The bull stopped, and Minotaur narrowed his eyes on Miho as she lowered her phone to her side. He appeared to be processing what she’d said… slowly.

“You ain’t HERA?”

“These suits? Are you kidding me? They ruined my career!” she told him, and well it was the truth.

So she kept talking, talking while Agent Schmit and the other two struggled out of injurious grogginess.

“These… three-piece twits stormed my office and confiscated everything I’ve worked so hard on,” she rushed on, hoping to keep his attention for as long as possible. “But here you are, the very one I’ve been… I’ve been searching for, ha ha, right in front of me.”

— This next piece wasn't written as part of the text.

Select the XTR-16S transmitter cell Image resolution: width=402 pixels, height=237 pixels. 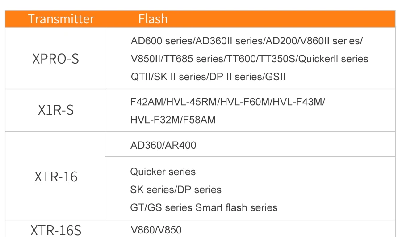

“Miss Fujiwara get back!” Agent Schmit shouted, and as if he’d waved a red rag, Minotaur’s attention snapped back to him as bullets were fired.

The next few seconds seemed to move in slow motion.

Thunder seemed to explode from the ground that heaved so hard with the impact of the luminous bull’s hoof, that Miho pitched backward at speed. She soared, glimpsing the night sky above just briefly before even the brightest stars were consumed by an all-encompassing black.

Astoria: In Chaos – Part One

This story is set somewhere after the events of Hydra’s Season 2, but before he gets hitched to ‘MC’ (who is actually Jazz in this instance). Der, Miho is the NEW MC.


DAY X

Miho rounded the corner with a spring in her step, but came to a sudden, jarring halt.

Before her stood a man she thought she’d never see again – a source of deep, agonising love, deep pain and terrible trepidation.

As if he too was surprised, Hades simply stood staring at her, though with far less confusion than she – after all, he had been doing the searching, and she the hiding.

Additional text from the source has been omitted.